EXERCISE DATA:
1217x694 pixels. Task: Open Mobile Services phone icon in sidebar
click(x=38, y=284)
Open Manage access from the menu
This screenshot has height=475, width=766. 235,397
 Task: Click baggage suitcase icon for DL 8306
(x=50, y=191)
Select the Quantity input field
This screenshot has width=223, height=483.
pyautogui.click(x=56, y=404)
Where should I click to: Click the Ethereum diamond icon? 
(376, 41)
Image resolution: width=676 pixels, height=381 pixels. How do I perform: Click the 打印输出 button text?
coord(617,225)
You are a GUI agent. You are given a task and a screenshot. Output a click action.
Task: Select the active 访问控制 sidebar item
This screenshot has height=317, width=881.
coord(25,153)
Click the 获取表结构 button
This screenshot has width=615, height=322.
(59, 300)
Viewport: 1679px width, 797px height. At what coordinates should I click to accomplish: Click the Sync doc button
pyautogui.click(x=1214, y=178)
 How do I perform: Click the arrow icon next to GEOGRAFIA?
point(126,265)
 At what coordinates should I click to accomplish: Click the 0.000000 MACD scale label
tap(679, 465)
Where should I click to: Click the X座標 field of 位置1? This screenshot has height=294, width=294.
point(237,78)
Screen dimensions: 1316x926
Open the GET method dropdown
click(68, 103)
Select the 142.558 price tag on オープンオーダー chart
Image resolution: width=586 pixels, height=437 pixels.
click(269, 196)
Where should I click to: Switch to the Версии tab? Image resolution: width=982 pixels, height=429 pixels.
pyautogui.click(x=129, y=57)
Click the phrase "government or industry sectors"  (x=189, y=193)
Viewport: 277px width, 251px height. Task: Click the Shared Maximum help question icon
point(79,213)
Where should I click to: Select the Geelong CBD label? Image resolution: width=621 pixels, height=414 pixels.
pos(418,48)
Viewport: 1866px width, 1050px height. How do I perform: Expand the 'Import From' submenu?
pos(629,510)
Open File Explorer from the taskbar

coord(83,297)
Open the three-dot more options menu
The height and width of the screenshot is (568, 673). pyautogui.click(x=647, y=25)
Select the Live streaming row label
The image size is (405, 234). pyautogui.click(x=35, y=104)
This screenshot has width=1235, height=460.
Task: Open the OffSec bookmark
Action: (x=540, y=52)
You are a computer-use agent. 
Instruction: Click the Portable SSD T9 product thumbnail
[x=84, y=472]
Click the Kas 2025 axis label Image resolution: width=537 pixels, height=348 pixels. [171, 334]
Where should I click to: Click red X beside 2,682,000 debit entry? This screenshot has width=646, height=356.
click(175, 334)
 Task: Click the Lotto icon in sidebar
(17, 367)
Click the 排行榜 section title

GOAL: Copy the data above line for line, without changing anything.

SOLUTION TO THIS PROBLEM:
1217x694 pixels. Task: Open Mobile Services phone icon in sidebar
click(x=38, y=284)
Open Manage access from the menu
This screenshot has height=475, width=766. 235,397
 Task: Click baggage suitcase icon for DL 8306
(x=50, y=191)
Select the Quantity input field
This screenshot has width=223, height=483.
pyautogui.click(x=56, y=404)
Where should I click to: Click the Ethereum diamond icon? 
(376, 41)
Image resolution: width=676 pixels, height=381 pixels. How do I perform: Click the 打印输出 button text?
coord(617,225)
You are a GUI agent. You are given a task and a screenshot. Output a click action.
Task: Select the active 访问控制 sidebar item
This screenshot has height=317, width=881.
coord(25,153)
Click the 获取表结构 button
This screenshot has width=615, height=322.
(59, 300)
Viewport: 1679px width, 797px height. At what coordinates should I click to accomplish: Click the Sync doc button
pyautogui.click(x=1214, y=178)
 How do I perform: Click the arrow icon next to GEOGRAFIA?
point(126,265)
 At what coordinates should I click to accomplish: Click the 0.000000 MACD scale label
tap(679, 465)
Where should I click to: Click the X座標 field of 位置1? This screenshot has height=294, width=294.
point(237,78)
Screen dimensions: 1316x926
Open the GET method dropdown
click(68, 103)
Select the 142.558 price tag on オープンオーダー chart
Image resolution: width=586 pixels, height=437 pixels.
click(269, 196)
Where should I click to: Switch to the Версии tab? Image resolution: width=982 pixels, height=429 pixels.
pyautogui.click(x=129, y=57)
Click the phrase "government or industry sectors"  (x=189, y=193)
Viewport: 277px width, 251px height. Task: Click the Shared Maximum help question icon
point(79,213)
Where should I click to: Select the Geelong CBD label? Image resolution: width=621 pixels, height=414 pixels.
pos(418,48)
Viewport: 1866px width, 1050px height. How do I perform: Expand the 'Import From' submenu?
pos(629,510)
Open File Explorer from the taskbar

coord(83,297)
Open the three-dot more options menu
The height and width of the screenshot is (568, 673). pyautogui.click(x=647, y=25)
Select the Live streaming row label
The image size is (405, 234). pyautogui.click(x=35, y=104)
This screenshot has width=1235, height=460.
Task: Open the OffSec bookmark
Action: (x=540, y=52)
You are a computer-use agent. 
Instruction: Click the Portable SSD T9 product thumbnail
[x=84, y=472]
Click the Kas 2025 axis label Image resolution: width=537 pixels, height=348 pixels. [171, 334]
Where should I click to: Click red X beside 2,682,000 debit entry? This screenshot has width=646, height=356.
click(175, 334)
 Task: Click the Lotto icon in sidebar
(17, 367)
Click the 排行榜 section title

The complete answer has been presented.